POJ 2576 / Light OJ 1147 Tug of War 状态压缩DP

Tug of War

Time Limit: 3000MS		Memory Limit: 65536K
Total Submissions: 9257		Accepted: 2578

Description

A tug of war is to be arranged at the local office picnic. For the tug of war, the picnickers must be divided into two teams. Each person must be on one team or the other; the number of people on the two teams must not differ by more than 1; the total weight
of the people on each team should be as nearly equal as possible.
Input

The first line of input contains n the number of people at the picnic. n lines follow. The first line gives the weight of person 1; the second the weight of person 2; and so on.
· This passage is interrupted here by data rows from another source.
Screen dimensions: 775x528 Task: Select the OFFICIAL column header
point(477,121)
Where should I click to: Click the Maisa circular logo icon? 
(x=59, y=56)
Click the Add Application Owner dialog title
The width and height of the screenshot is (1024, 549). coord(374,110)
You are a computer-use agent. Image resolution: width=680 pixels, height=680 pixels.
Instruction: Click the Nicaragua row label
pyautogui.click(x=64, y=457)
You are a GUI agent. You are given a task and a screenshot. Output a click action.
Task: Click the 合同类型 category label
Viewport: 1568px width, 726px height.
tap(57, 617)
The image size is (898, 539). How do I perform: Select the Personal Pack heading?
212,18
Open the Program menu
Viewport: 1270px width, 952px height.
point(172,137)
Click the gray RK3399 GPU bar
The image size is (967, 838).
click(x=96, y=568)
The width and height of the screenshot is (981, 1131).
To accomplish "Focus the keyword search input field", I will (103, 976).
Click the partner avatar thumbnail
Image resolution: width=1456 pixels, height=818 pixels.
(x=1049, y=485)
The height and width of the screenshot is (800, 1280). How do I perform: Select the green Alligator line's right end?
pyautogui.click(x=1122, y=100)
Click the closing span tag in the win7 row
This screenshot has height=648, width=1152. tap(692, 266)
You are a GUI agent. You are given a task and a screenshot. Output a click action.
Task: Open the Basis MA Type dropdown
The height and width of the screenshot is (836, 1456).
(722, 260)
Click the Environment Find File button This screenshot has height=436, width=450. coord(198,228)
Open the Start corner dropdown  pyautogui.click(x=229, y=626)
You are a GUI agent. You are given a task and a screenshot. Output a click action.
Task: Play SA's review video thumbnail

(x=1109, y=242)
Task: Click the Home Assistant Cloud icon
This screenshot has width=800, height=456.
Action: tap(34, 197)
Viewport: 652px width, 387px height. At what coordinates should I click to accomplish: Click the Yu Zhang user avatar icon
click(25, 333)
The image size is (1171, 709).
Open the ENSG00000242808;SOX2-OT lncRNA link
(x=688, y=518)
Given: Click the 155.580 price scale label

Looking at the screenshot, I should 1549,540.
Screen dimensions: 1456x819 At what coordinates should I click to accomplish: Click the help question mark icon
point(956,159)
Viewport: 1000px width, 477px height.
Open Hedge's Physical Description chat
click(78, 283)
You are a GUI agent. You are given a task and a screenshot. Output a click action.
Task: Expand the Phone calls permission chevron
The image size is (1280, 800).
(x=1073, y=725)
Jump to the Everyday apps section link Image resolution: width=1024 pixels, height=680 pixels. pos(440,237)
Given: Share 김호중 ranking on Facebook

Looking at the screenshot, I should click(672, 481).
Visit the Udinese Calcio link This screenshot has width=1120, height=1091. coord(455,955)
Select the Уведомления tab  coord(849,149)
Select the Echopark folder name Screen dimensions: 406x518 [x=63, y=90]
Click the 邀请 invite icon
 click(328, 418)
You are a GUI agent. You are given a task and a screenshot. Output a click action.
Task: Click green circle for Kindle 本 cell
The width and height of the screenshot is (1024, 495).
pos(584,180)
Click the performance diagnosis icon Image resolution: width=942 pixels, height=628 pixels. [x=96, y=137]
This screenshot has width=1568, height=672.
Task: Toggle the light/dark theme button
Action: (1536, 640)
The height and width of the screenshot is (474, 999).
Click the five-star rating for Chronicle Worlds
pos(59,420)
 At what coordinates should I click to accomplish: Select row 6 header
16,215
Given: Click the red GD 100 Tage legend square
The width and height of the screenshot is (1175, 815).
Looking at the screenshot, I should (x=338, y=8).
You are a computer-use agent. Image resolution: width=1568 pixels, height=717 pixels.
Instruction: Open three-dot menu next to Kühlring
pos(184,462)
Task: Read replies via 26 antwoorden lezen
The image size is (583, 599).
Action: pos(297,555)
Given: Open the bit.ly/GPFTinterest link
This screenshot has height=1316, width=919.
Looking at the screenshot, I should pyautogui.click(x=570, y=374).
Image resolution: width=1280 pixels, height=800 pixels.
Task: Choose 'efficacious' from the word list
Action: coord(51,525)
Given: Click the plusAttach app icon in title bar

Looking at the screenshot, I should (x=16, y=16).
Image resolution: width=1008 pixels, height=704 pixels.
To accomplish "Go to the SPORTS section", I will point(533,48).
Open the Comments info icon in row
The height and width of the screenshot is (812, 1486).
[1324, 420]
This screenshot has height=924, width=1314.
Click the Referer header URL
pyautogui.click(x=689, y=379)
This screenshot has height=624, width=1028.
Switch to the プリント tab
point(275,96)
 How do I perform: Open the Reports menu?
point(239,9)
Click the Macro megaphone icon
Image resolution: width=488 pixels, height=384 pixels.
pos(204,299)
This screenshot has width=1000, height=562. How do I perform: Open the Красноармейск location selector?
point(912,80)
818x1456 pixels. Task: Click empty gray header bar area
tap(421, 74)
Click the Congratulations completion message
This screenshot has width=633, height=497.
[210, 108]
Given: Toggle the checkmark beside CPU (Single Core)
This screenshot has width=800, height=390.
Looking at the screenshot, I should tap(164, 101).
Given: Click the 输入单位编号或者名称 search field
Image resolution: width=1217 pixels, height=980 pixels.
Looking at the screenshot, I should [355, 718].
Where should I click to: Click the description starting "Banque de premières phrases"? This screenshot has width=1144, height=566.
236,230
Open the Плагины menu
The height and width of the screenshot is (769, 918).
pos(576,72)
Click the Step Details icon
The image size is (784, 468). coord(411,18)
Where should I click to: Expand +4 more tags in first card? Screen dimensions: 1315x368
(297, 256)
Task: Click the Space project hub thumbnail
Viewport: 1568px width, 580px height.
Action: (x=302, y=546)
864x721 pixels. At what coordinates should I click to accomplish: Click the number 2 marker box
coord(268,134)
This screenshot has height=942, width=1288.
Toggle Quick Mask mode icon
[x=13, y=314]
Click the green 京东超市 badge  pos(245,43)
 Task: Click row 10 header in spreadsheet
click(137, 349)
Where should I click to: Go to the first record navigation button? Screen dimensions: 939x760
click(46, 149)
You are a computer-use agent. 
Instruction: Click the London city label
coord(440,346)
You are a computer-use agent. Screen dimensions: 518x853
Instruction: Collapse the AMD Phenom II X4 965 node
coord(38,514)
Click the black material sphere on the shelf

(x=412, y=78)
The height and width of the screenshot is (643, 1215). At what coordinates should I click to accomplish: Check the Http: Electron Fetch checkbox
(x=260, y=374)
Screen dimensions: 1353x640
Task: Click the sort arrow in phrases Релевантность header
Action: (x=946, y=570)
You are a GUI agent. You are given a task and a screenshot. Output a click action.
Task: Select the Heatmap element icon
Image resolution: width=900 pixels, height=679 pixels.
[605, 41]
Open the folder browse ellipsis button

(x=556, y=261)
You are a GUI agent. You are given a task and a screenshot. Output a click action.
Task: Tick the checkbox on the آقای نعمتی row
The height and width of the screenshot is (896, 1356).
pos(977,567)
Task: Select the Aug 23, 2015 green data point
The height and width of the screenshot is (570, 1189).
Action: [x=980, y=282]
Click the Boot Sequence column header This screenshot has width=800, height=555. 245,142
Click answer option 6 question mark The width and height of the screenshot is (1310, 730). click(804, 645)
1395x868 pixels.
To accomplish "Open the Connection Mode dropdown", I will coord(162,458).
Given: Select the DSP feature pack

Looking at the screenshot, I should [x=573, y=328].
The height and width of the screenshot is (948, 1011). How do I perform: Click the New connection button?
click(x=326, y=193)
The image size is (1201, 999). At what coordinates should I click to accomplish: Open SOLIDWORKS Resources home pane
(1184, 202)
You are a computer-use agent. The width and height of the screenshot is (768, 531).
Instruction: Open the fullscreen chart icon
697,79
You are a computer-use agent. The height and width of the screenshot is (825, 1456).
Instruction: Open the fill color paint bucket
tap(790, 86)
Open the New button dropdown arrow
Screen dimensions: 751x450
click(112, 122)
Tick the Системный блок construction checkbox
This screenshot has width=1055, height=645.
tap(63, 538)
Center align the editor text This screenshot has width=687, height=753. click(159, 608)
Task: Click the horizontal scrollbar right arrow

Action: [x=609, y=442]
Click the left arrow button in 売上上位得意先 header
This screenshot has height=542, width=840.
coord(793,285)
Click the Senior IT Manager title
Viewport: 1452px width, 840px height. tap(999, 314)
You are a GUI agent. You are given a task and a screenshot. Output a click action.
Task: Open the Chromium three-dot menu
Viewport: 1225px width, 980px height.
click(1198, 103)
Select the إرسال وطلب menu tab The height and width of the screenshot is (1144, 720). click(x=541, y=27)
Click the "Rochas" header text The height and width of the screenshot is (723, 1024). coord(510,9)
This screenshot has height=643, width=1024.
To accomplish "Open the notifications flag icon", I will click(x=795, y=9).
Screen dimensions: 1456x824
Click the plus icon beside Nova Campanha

Each weight is an integer between 1 and 450. There are at most 100 people at the
picnic.
Output

Your output will be a single line containing 2 numbers: the total weight of the people on one team, and the total weight of the people on the other team. If these numbers differ, give the lesser first.
Sample Input

3
100
90
200

Sample Output

190 200

Source

Waterloo local 2000.09.30

看到题的第一反应，一维背包。

写了个如下的一维背包：

#include <cstdio>
#include <iostream>
#include <string.h>
#include <string>
#include <map>
#include <queue>
#include <vector>
#include <set>
#include <algorithm>
#include <math.h>
#include <cmath>
#include <bitset>
#define mem0(a) memset(a,0,sizeof(a))
#define meminf(a) memset(a,0x3f,sizeof(a))
using namespace std;
typedef long long ll;
typedef long double ld;
const int maxn=100005,inf=0x3f3f3f3f;
const ll llinf=0x3f3f3f3f3f3f3f3f;
const ld pi=3.1415926535898L;
int a[105],dp[maxn];

int main() {
int cas;
// scanf("%d",&cas);
// while (cas--) {
int n,i,j,tot=0,ans;
scanf("%d",&n);
for (i=1;i<=n;i++) {
scanf("%d",&a[i]);
tot+=a[i];
}
mem0(dp);
ans=a[1];
for (i=1;i<=n;i++) {
for (j=tot/2;j>=a[i];j--) {
if (dp[j-a[i]]<=(n-1)/2&&dp[j-a[i]]>0) {
dp[j]=max(dp[j],dp[j-a[i]]+1);
if (dp[j]>=n/2) ans=max(ans,j);
}
}
dp[a[i]]=1;
}
printf("%d %d\n",ans,tot-ans);
// }
return 0;
}

POJ上过了，然而

这样是错的！！！！！！！！！

原因是，当价值一定、人数取最多时，不一定最优。可能在这个价值上，取更少的人，而后续DP过程再取一些人使总价值更加接近总价值一半。而原程序中，一旦取到总人数一半就自动不再往上取。

POJ数据真水啊。。。

正解为状态压缩。

dp[i]的第j+1位为1，表示价值 i 可以由 j 个人的价值相加得到。

然后套个背包，就好了。

#include <cstdio>
#include <iostream>
#include <string.h>
#include <string>
#include <map>
#include <queue>
#include <vector>
#include <set>
#include <algorithm>
#include <math.h>
#include <cmath>
#include <bitset>
#define mem0(a) memset(a,0,sizeof(a))
#define meminf(a) memset(a,0x3f,sizeof(a))
using namespace std;
typedef long long ll;
typedef long double ld;
const int maxn=100005,inf=0x3f3f3f3f;
const ll llinf=0x3f3f3f3f3f3f3f3f;
const ld pi=3.1415926535898L;
ll a[105],dp[maxn];

int main() {
int cas,cnt=0;
scanf("%d",&cas);
while (cas--) {
int n,i,j;
ll tot=0,ans,m;
cnt++;
scanf("%d",&n);
m=inf;
for (i=1;i<=n;i++) {
scanf("%lld",&a[i]);
tot+=a[i];
m=min(m,a[i]);
}
ans=0;
mem0(dp);
dp[0]=1;
for (i=1;i<=n;i++) {
for (j=tot/2;j>=a[i];j--) {
if (j-a[i]>=0)
if (dp[j-a[i]]!=0)
dp[j]=dp[j]|(dp[j-a[i]]<<1);
}
}
for (i=tot/2;i>=0;i--) {
if ((dp[i]>>(n/2))%2) {
ans=i;
break;
}
if (n%2)
if ((dp[i]>>(n/2+1))%2) {
ans=i;
break;
}
}
printf("Case %d: %lld %lld\n",cnt,ans,tot-ans);
}
return 0;
}